### [To do]
Resume the report below on the World Bank's growth forecasts for China and East Asia, continuing from its last sentence.
*** Extract to read Section Begins ***
The World Bank is predicting a growth rate of 5.1% for China’s economy this year, while also cutting next year’s outlook.
China’s economy hasn’t grown so slowly since 1990, besides the unprecedented years of 2020 and 2022 due to the coronavirus pandemic.
While the rate for 2023 remains unchanged, the bank has downgraded its growth forecast for China for 2024. Beijing’s economy is expected to expand 4.4% and not 4.8% as the organisation had predicted earlier this year.
China’s faltering post-COVID bounce, elevated debt, weakness in the property sector and structural factors, such as ageing, were the reasons the World Bank cited for the downgrade.
For the East Asia and Pacific region as a whole, the institution predicts an expansion of 5% in 2023. Despite being slightly lower than previously projected, “regional growth this year is higher than average growth expected for all other emerging market and developing economies”, according to the bank.
*** Extract to read Section Ends ***
*** Material provided Section Begins ***
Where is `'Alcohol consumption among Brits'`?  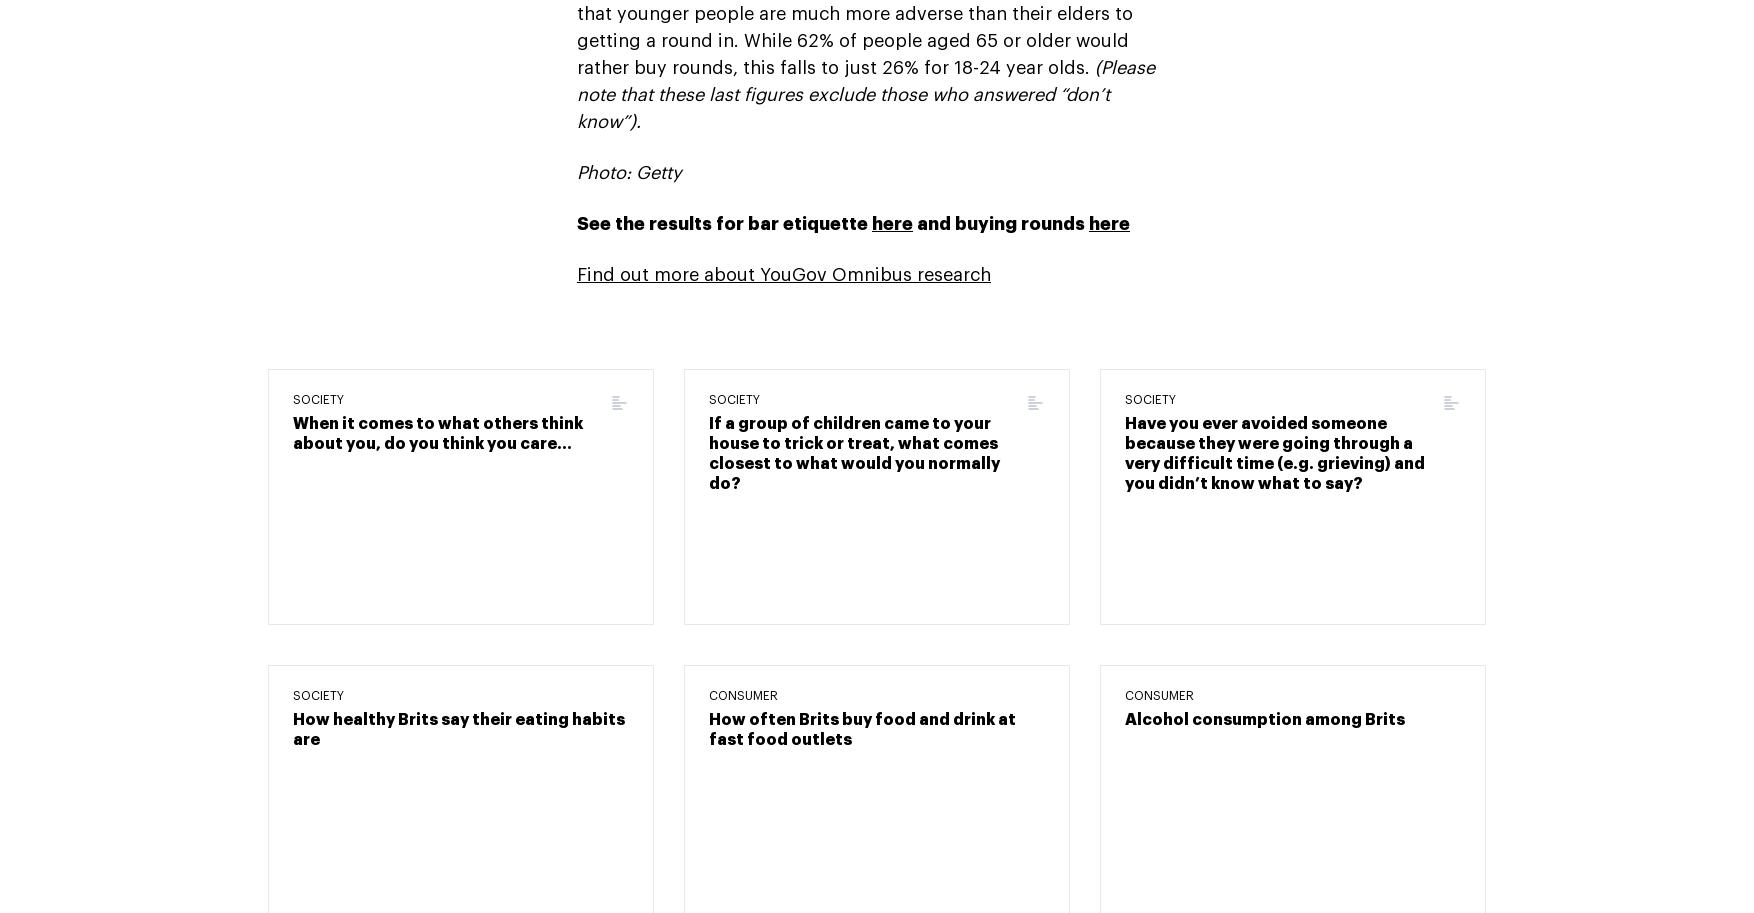 'Alcohol consumption among Brits' is located at coordinates (1125, 717).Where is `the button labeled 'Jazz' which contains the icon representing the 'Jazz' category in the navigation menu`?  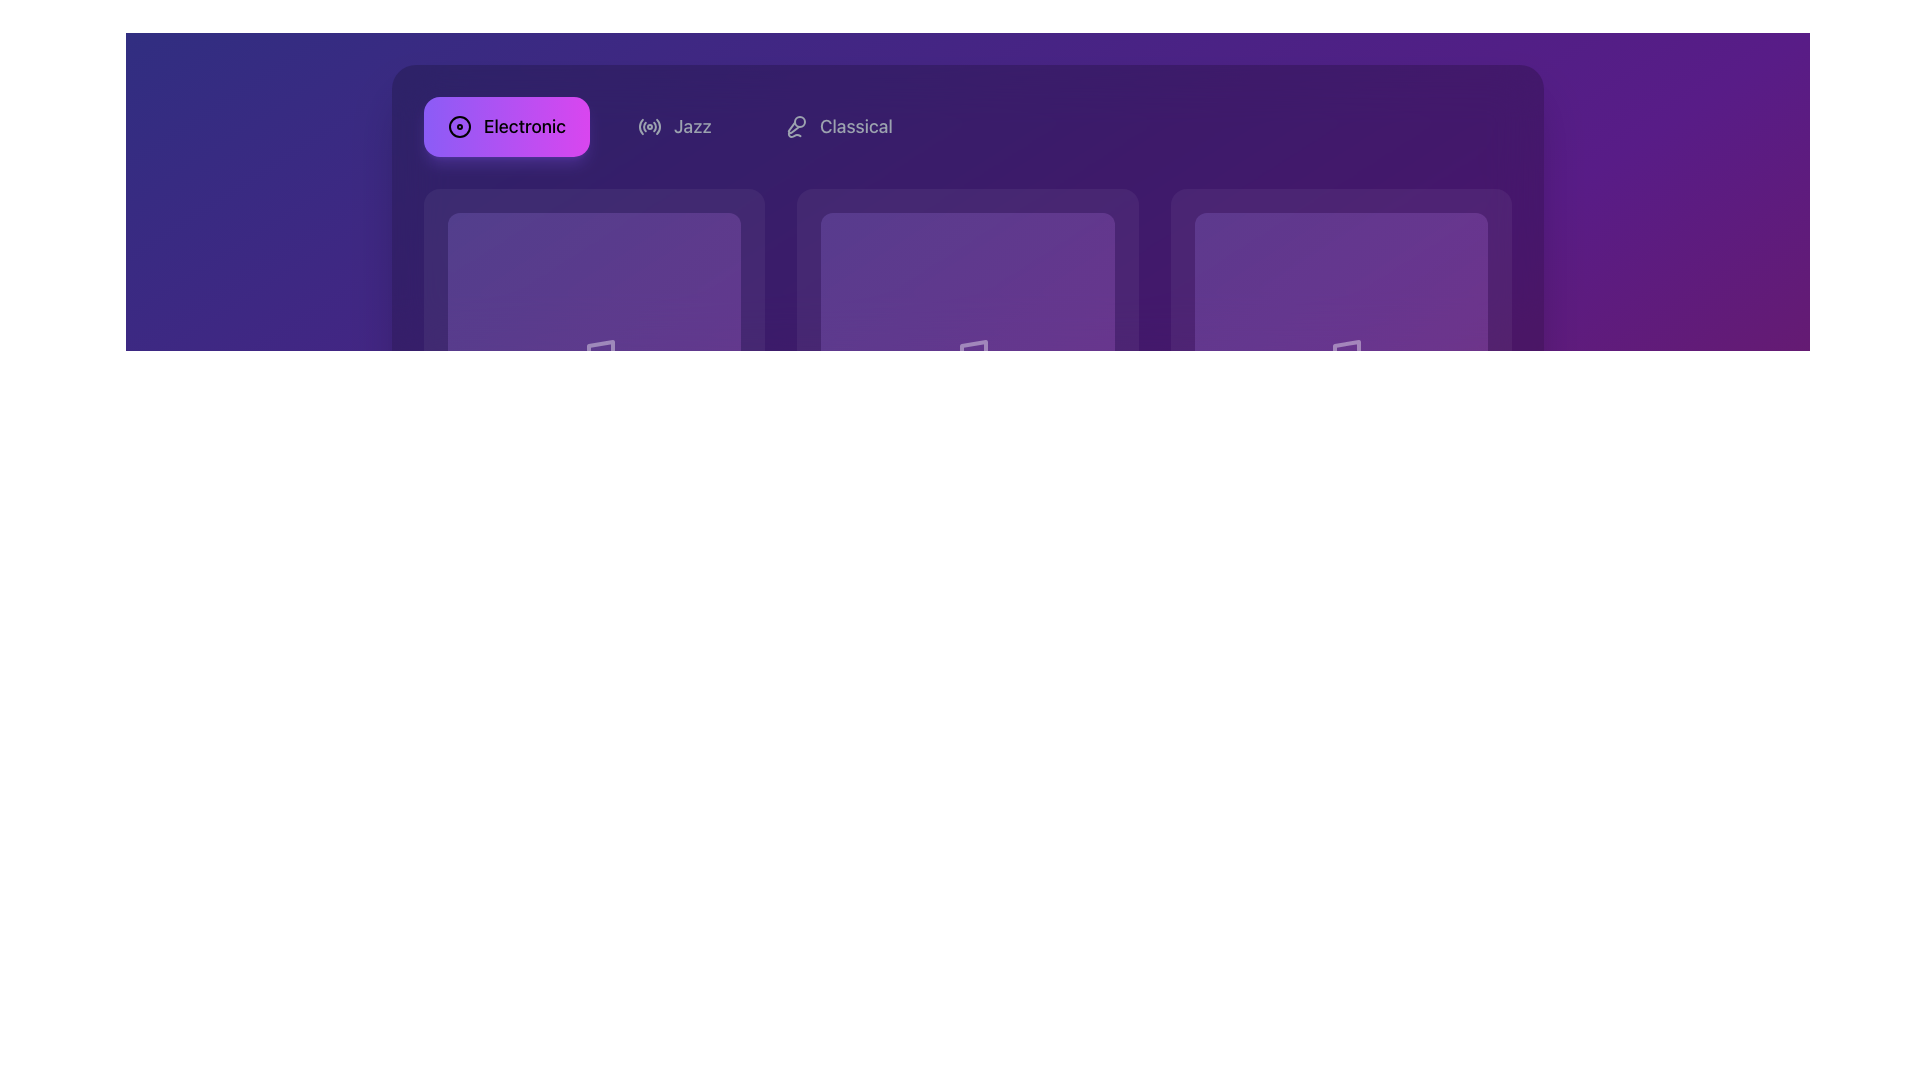
the button labeled 'Jazz' which contains the icon representing the 'Jazz' category in the navigation menu is located at coordinates (649, 127).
*** Material provided Section Ends ***
### [Response to the exercise]
For next year, the bank lowered its regional expansion outlook from 4.8% to 4.5%, dragged down by a sluggish global economy, high interest rates and trade protectionism.
China’s persistent domestic difficulties also clearly influence what happens in the region. “A 1% reduction in the country’s growth is associated with a reduction in regional growth by 0.3 percentage points”, the World Bank report read.